Il WWF Italia presenta il nuovo studio sull’acciaio sostenibile e la decarbonizzazione del settore siderurgico. Commissionato all’Università di Trieste, il report ha identificato tre possibili scenari di abbattimento delle emissioni di CO2 che consentono di misurare le opportunità e le sfide della produzione di acciaio, primario e secondario.
Chi sono i destinatari? Le imprese e le istituzioni chiamate a sovrintendere la transizione verso gli obiettivi di neutralità climatica al 2050, tenendo conto degli interessi promossi e tutelati dalla società civile organizzata e dai sindacati.

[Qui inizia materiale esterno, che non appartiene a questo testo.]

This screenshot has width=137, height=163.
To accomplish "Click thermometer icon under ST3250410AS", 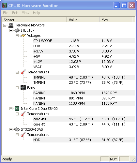I will (23, 135).
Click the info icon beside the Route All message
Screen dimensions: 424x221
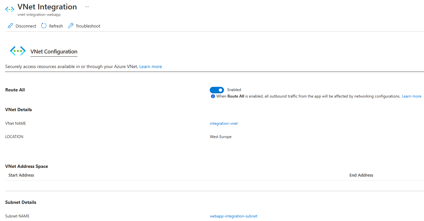[x=213, y=96]
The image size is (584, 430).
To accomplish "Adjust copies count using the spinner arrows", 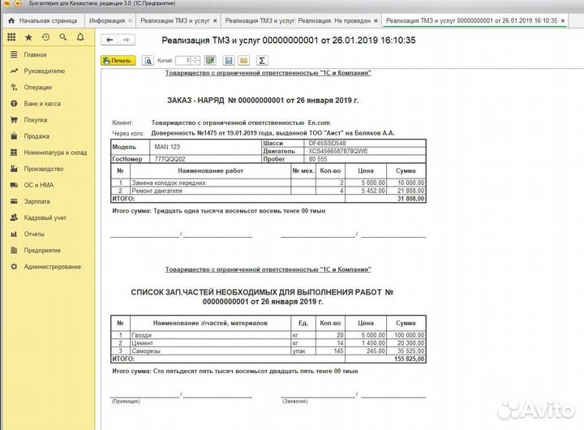I will (x=195, y=60).
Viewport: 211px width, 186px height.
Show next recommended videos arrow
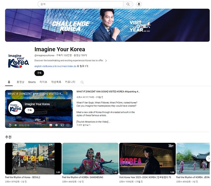(208, 158)
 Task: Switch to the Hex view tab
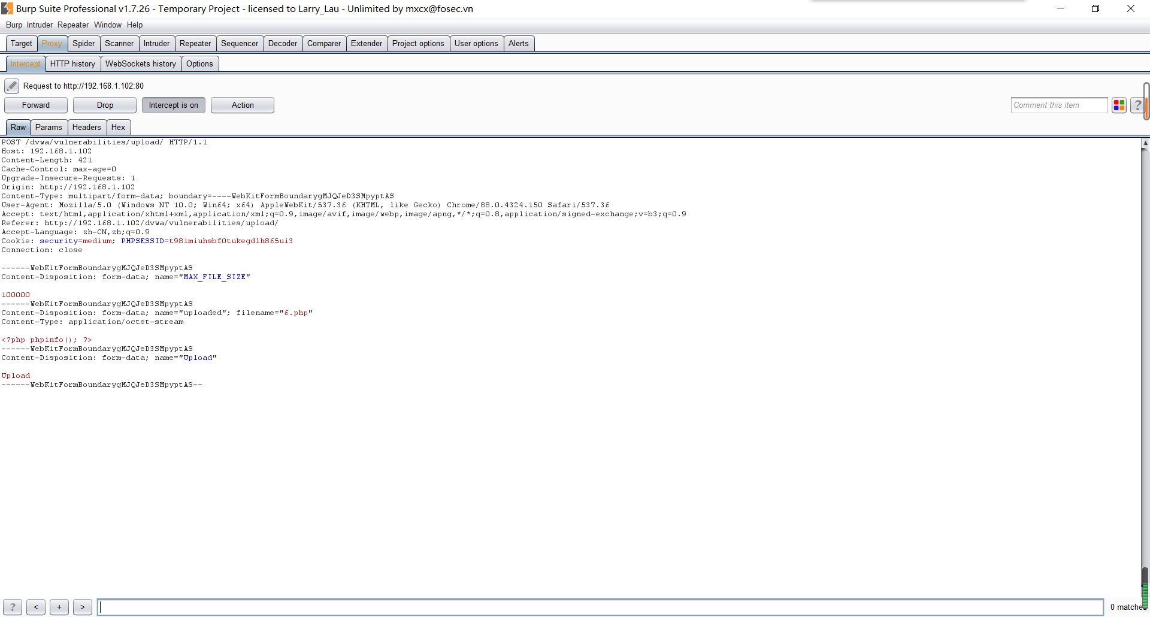pyautogui.click(x=118, y=128)
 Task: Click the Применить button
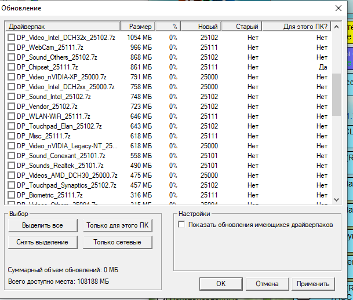[x=313, y=284]
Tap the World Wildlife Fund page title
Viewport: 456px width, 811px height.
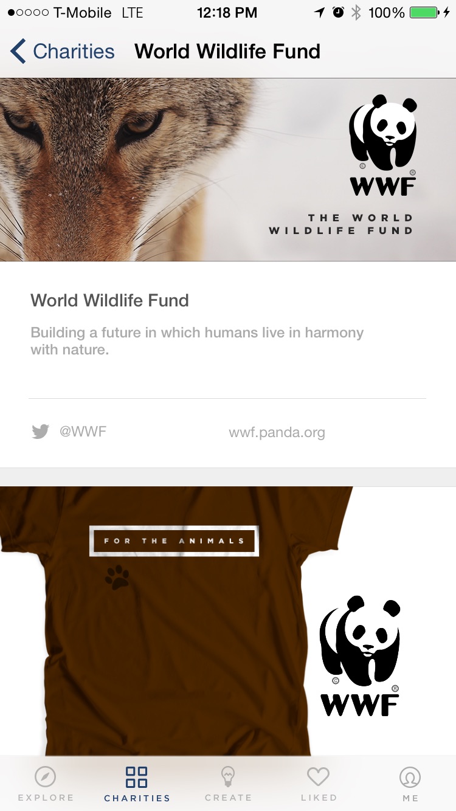227,51
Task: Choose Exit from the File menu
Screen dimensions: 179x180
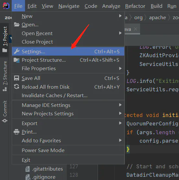Action: (68, 160)
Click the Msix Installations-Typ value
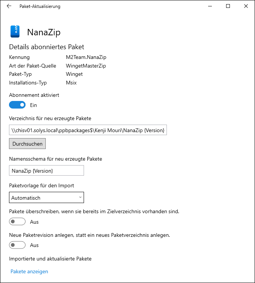The height and width of the screenshot is (283, 255). point(71,83)
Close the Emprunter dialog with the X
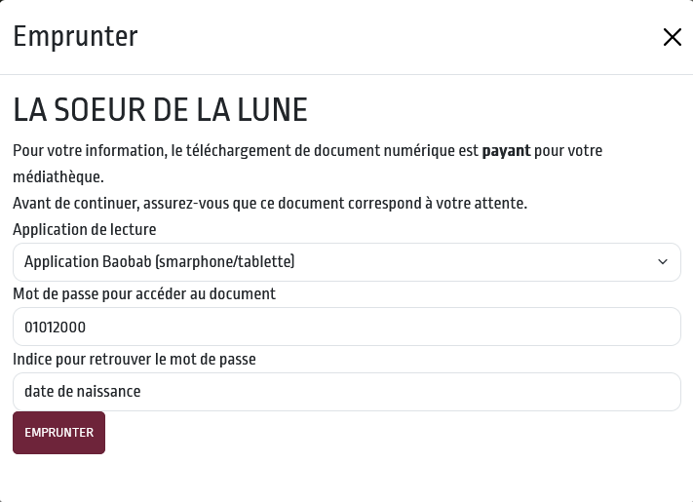Viewport: 693px width, 502px height. pos(672,37)
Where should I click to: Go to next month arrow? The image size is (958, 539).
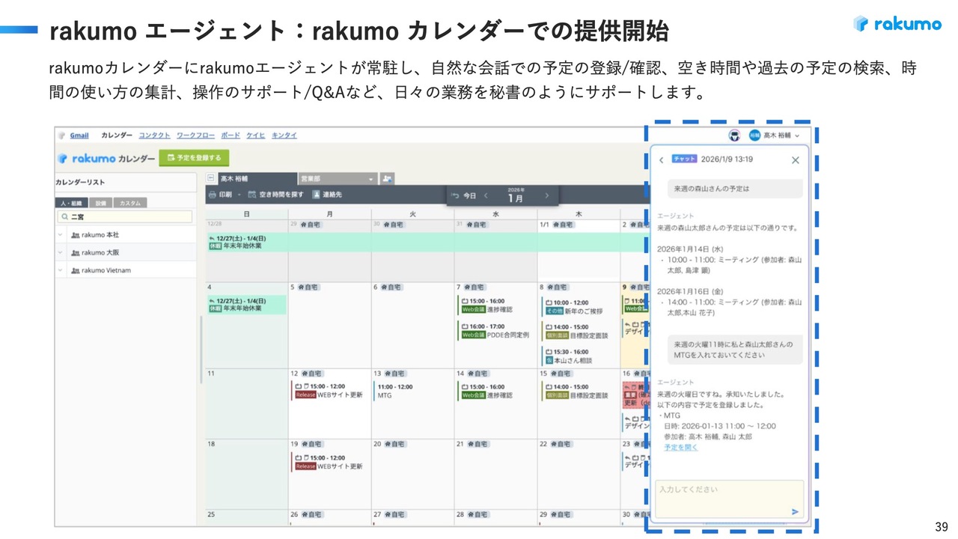[546, 195]
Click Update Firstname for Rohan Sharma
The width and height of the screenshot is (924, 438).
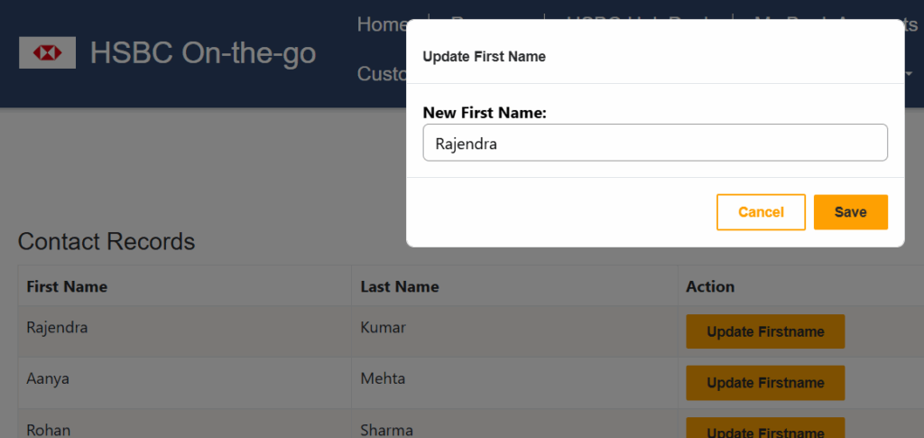click(x=765, y=430)
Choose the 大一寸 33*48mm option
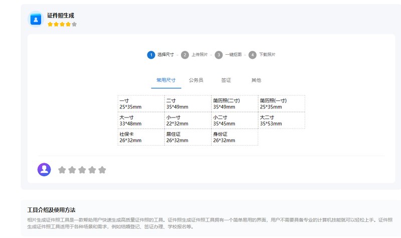 pyautogui.click(x=141, y=121)
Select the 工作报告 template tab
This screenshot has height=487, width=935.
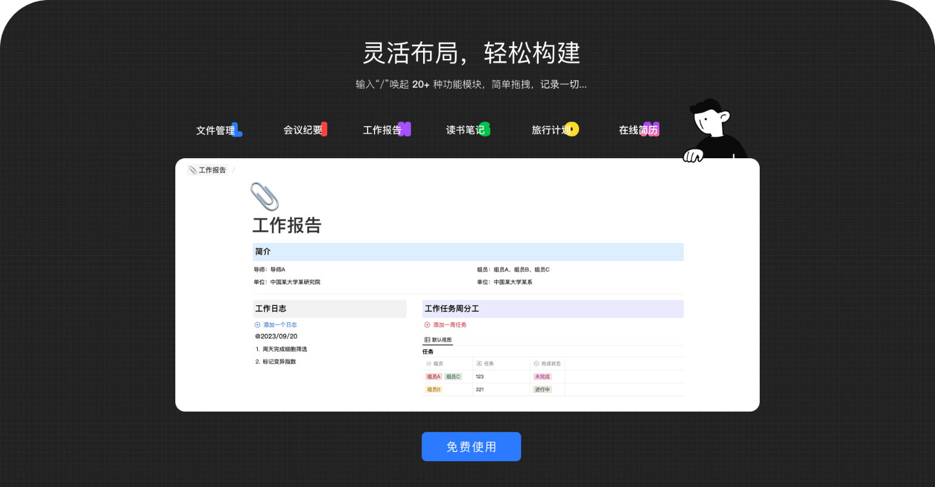click(386, 130)
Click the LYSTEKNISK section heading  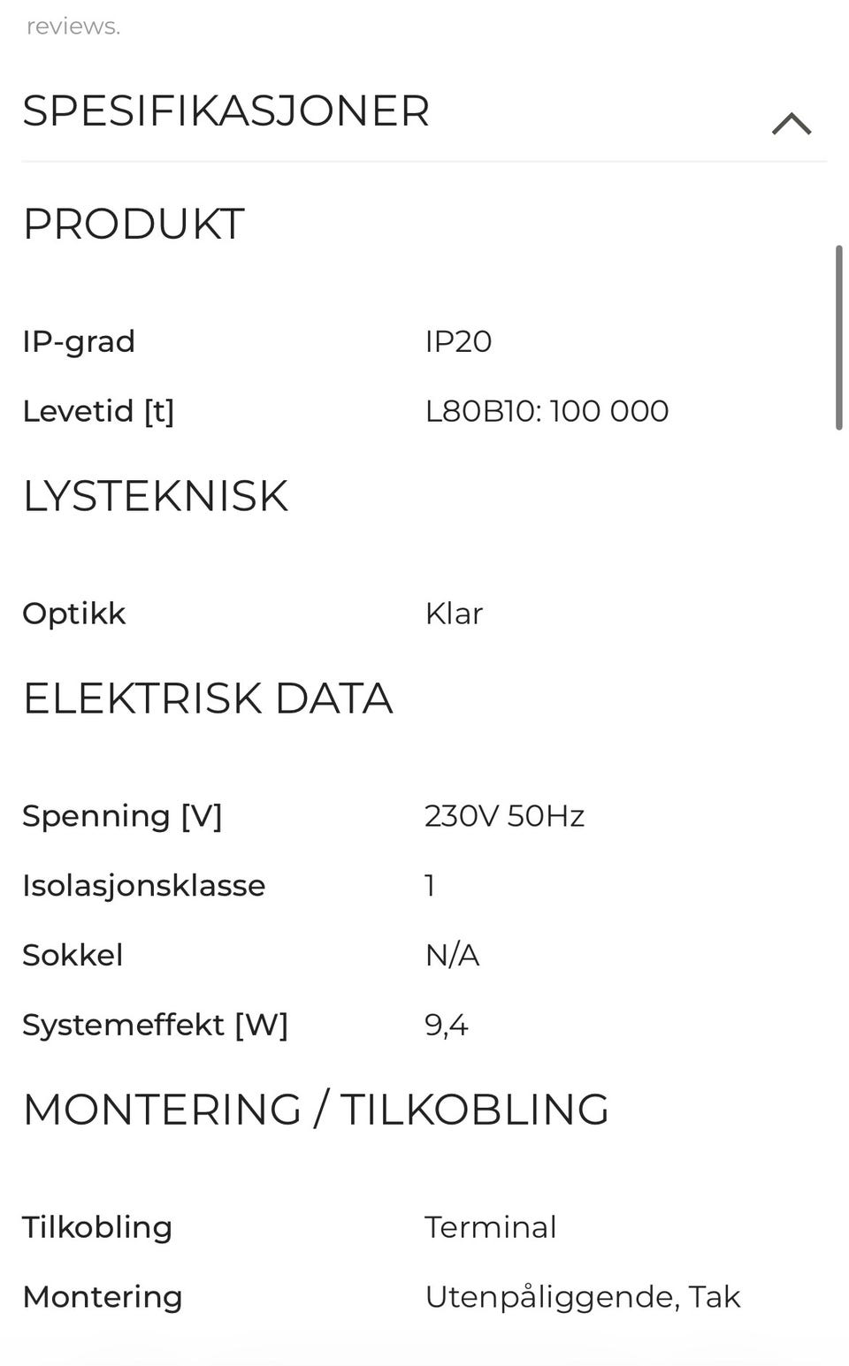pyautogui.click(x=156, y=496)
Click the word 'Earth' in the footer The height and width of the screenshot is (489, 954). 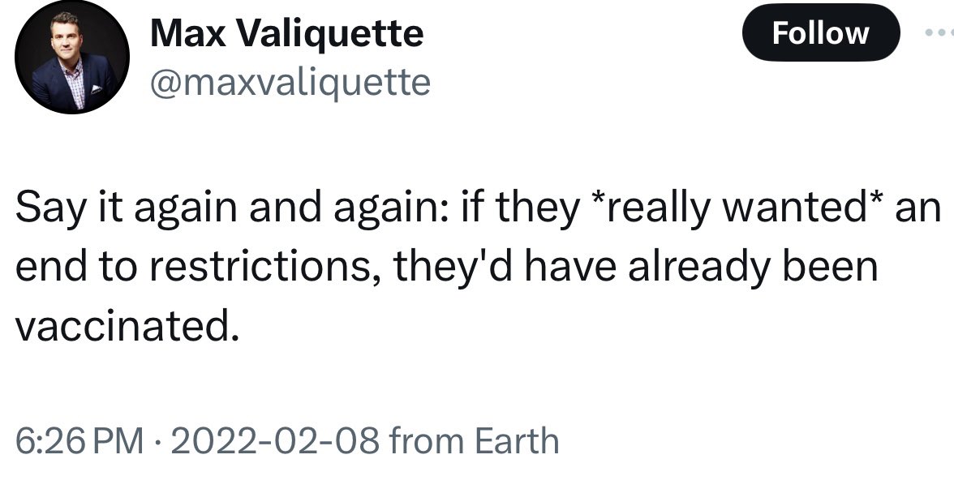point(516,441)
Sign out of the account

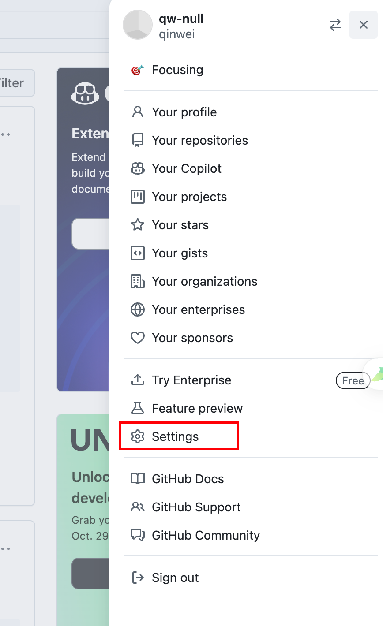[x=251, y=578]

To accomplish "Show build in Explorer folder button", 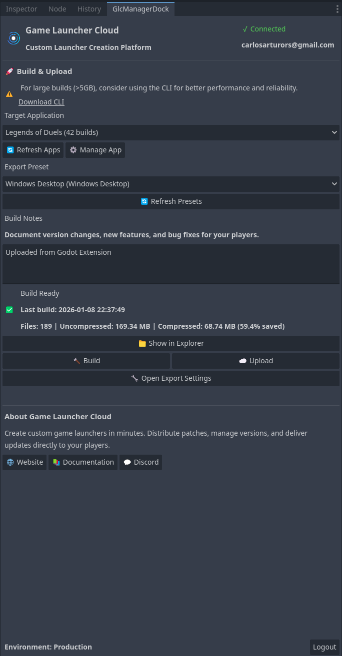I will 171,343.
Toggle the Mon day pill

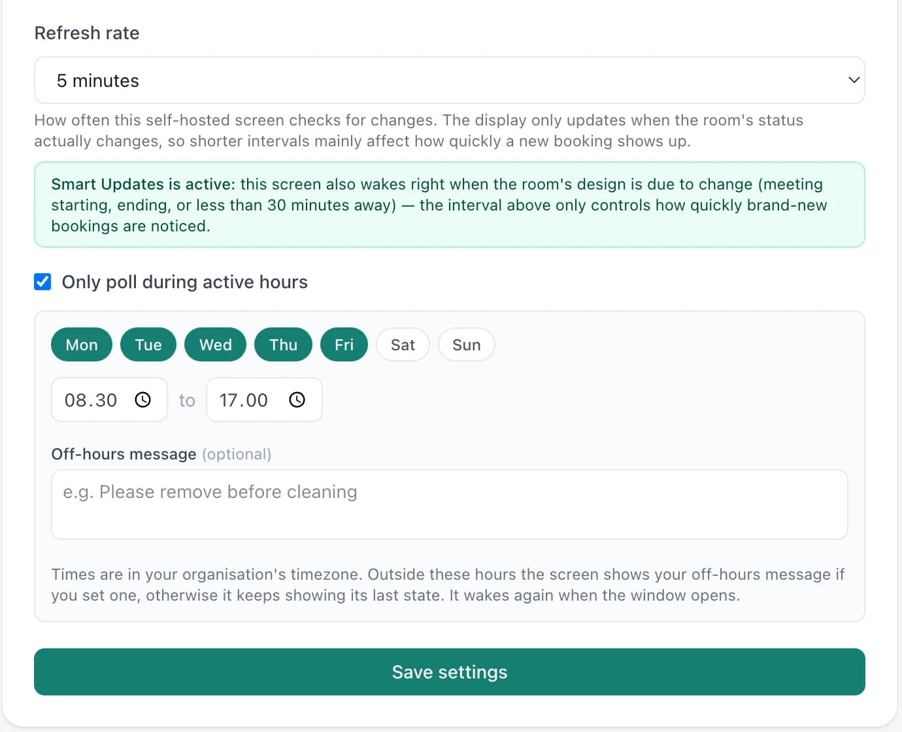[82, 344]
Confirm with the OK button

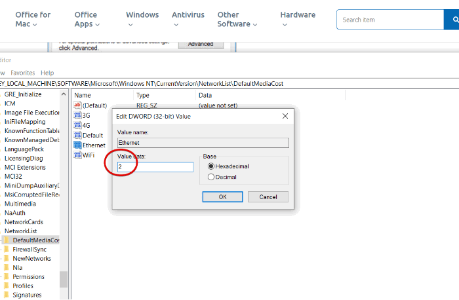tap(222, 197)
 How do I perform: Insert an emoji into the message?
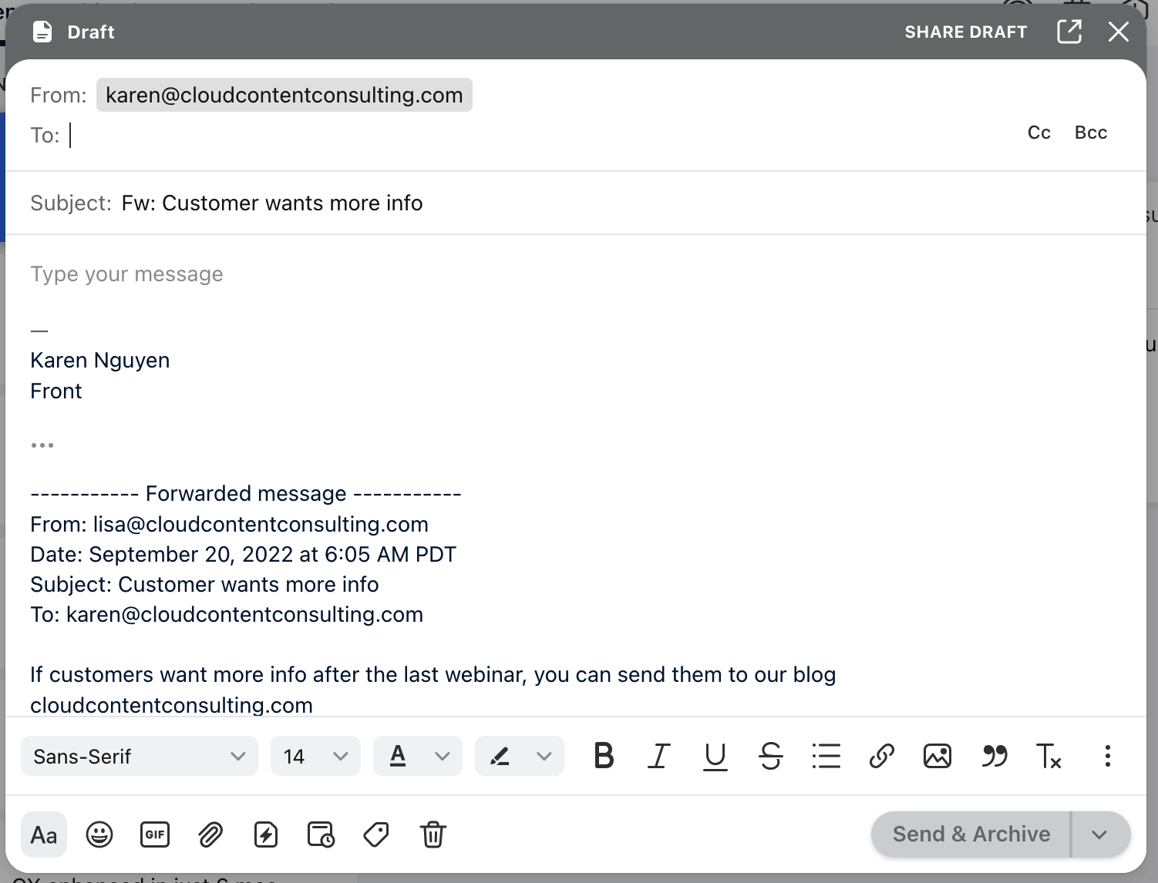pyautogui.click(x=99, y=834)
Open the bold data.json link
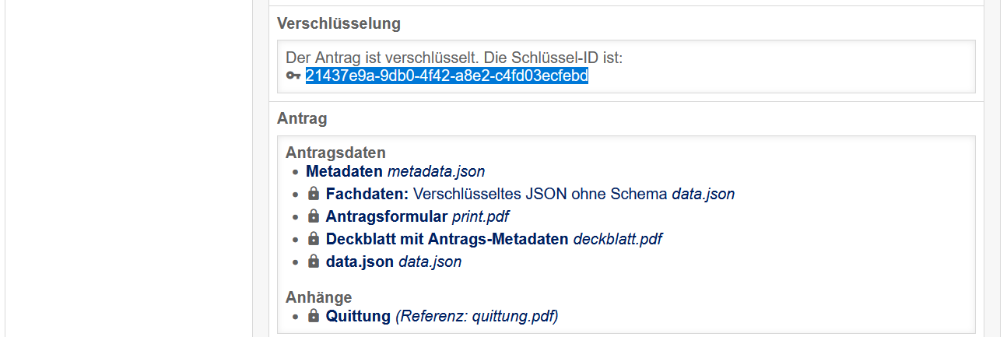This screenshot has height=337, width=1007. pyautogui.click(x=360, y=262)
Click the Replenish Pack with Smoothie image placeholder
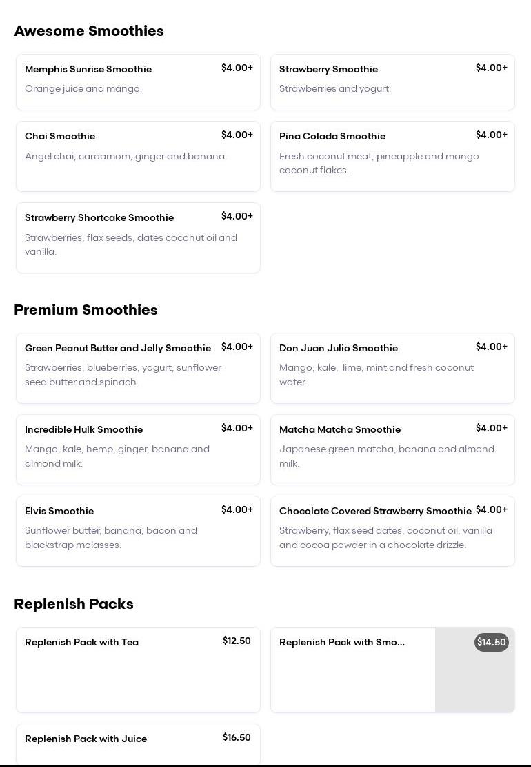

Alla presentazione hanno partecipato Mariagrazia Midulla, responsabile Clima ed Energia di WWF Italia, e i professori Andrea Mio, Dipartimento di Ingegneria e Architettura, Romeo Danielis, Dipartimento di Scienze Economiche e Giovanni Carrosio, Dipartimento di Scienze Politiche e Sociali, tutti e tre dell’Università degli Studi di Trieste.
La decarbonizzazione dei settori ‘hard to abate’ non è semplice, e a nostro parere la scommessa è la capacità di governo e industria di saper governare e gestire la complessità. Come orizzonte temporale”, spiega Midulla, “lo studio considera azioni di mitigazione delle emissioni dei gas serra sul breve e sul medio-lungo periodo. Le azioni a breve termine prevedono l’integrazione di soluzioni innovative anche all’interno di impianti preesistenti, al fine di limitare l’entità degli investimenti richiesti in attesa del consolidamento delle tecnologie più innovative. Queste ultime dovranno essere implementate nel medio-lungo periodo, al fine di decarbonizzare completamente il settore entro il 2050.
Acciaio sostenibile, prospettive a breve, medio e lungo termine
Nella prospettiva a breve termine si elimina l’uso del carbone, sostituito dal gas, con possibili azioni correttive consistenti nell’aggiunta nella cattura e nel riuso della CO2 alle tecnologie già presenti in Italia (BF-BOF ed EAF ovvero altiforni e forni elettrici ad arco). Nonostante ciò riduca in modo consistente le emissioni dirette, la riduzione complessiva di emissioni al 2050, pari a -10,02 MtonCO2 (-53,37% rispetto al dato 2022 proiettato al 2050), risulta piuttosto limitata rispetto agli altri scenari di decarbonizzazione.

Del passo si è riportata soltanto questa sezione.